Divorced, but living under the same roof?

Following a divorce, ties are often severed and couples may want to avoid seeing each other again. Many seek new homes to settle in to start afresh and rebuild their lives. However, for some, this may not be an option. While unusual, some couples choose to live in the same matrimonial home even after their divorce has been completed. In this article, we will explore some reasons why couples make such a decision, the potential challenges of such an arrangement, and advice for couples who are considering this arrangement.

Why some divorced couples live together

For many, financial constraint is likely the most compelling reason for them to live under the same roof after the divorce. As the process of filing for divorce can be costly, it is natural that those undergoing divorce may look to save money wherever possible. Couples may decide that their financial woes outweigh the awkwardness of living together with one’s ex-spouse, and thus agree to put up with such living arrangements. Furthermore, long waiting periods are involved in getting a new place to stay. Rather than end up in a limbo with no place to reside, couples may decide that it would be better to continue living under the same roof.

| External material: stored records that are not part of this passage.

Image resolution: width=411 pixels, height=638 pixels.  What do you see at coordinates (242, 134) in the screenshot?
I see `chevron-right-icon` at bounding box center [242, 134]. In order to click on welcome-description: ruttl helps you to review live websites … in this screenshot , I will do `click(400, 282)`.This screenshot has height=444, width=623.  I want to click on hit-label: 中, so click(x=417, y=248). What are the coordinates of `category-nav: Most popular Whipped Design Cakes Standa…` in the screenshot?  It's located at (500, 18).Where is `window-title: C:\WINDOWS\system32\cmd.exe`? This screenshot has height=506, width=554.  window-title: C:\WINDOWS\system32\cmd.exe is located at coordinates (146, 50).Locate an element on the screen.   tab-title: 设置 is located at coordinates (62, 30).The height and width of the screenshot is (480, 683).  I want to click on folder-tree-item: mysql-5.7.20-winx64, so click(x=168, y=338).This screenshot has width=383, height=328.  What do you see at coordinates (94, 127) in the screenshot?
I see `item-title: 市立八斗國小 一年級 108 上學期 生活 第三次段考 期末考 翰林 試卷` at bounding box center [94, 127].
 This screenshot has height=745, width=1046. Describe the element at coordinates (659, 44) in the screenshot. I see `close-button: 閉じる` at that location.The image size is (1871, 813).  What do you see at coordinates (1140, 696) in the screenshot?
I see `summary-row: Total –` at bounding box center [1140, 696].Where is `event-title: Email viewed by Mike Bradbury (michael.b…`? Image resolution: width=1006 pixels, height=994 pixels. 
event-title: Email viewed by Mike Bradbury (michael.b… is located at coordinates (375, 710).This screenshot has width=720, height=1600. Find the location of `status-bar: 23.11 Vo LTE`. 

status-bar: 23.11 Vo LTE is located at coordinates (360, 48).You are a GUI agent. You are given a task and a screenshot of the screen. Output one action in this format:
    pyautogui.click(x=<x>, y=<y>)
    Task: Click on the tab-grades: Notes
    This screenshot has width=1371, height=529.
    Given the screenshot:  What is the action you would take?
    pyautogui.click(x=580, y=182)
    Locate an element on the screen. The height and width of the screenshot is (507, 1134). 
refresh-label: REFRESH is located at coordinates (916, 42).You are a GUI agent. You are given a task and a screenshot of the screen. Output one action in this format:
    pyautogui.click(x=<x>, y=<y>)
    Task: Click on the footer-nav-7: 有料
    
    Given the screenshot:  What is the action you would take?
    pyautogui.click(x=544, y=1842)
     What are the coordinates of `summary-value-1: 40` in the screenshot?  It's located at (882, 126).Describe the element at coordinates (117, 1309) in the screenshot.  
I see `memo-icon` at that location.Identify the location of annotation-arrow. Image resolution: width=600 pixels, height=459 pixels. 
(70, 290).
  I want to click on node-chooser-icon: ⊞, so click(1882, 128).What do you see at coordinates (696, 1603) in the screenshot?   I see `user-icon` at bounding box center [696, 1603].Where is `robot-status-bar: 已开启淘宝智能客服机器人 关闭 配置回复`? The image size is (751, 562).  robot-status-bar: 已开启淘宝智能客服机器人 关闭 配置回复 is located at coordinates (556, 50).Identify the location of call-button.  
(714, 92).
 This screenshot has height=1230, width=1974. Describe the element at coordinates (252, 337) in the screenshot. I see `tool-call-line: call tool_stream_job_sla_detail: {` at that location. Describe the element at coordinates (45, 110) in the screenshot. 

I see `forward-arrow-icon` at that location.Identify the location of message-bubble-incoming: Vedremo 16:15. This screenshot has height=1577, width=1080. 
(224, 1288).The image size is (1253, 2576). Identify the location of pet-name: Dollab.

Another reason why ex-spouses choose to live together could be for the sake of their children. It has been shown by studies that allowing children to remain in the home without having to be uprooted and shuttled between different homes frequently can minimize the psychological damage of the divorce on them. This can aid in creating a sense of normality as well. Furthermore, with both parents under the same roof, the children can maintain regular communication and interaction with both of them. This is a critical way to help children cope with their parents’ divorce, while allowing both parents to stay up to date on their children’s lives. At the same time, being in the presence of their children may motivate couples to minimize their animosity and remain on good terms.

Potential problems of living together

Nonetheless, there are potential downsides to such a living arrangement.

Ironically, if not handled well, living together may impact the spouse’s children negatively. Aware that their parents are divorced, children would be especially sensitive with matters concerning both parents. For example, they may not dare to request for a family dinner altogether, or ask both parents to attend their graduation ceremony. They may feel burdened to act as mediators between their parents, which can be stressful and exhausting for the children in the long run. This is especially so if the couple has not worked out practical arrangements and tensions remain high in the household.

There are practical issues to be addressed with living together as well. How will the house be divided, particularly for common areas? Who will pay the utilities bill? Who will pay for maintenance and repair to the home when necessary? From a legal perspective, the issues may be even more complex. Will the able-bodied husband continue to provide child support and maintenance? Will the spouse without care and control over the child be allowed to be responsible for the child’s day to day welfare? Such questions need to be tackled prior to settling on a shared living arrangement.

Advice for divorced couples considering living together

It is highly advisable for couples considering such an option after divorce to sit down and clearly work out all practical aspects of the living arrangements. For example, they need to decide if the arrangement will be temporary pending purchase of their own apartments, or whether it would be permanent. It would be ideal if the couple can agree to place the child’s interests above and beyond that of their own, and to work things out from this common understanding. If necessary, such discussions can take place in the presence of a family counsellor or mediator.

Following discussions among themselves, the couple should also explain the situation to their child. The couple should explain the rationale for their decision to live together and how this will impact the child. Reassurance should be given that the child need not have to play sides between both parents. At the same time, the couple should hear out any concerns or wishes their child may have to ensure that the child has a voice in their new way of life as well.

Living under the same roof after divorce is certainly not for everyone, especially for divorces that involved violence. However, it may be a workable solution for some, especially in the short term for those with several children and who wish to reduce disruptions to their children’s lives.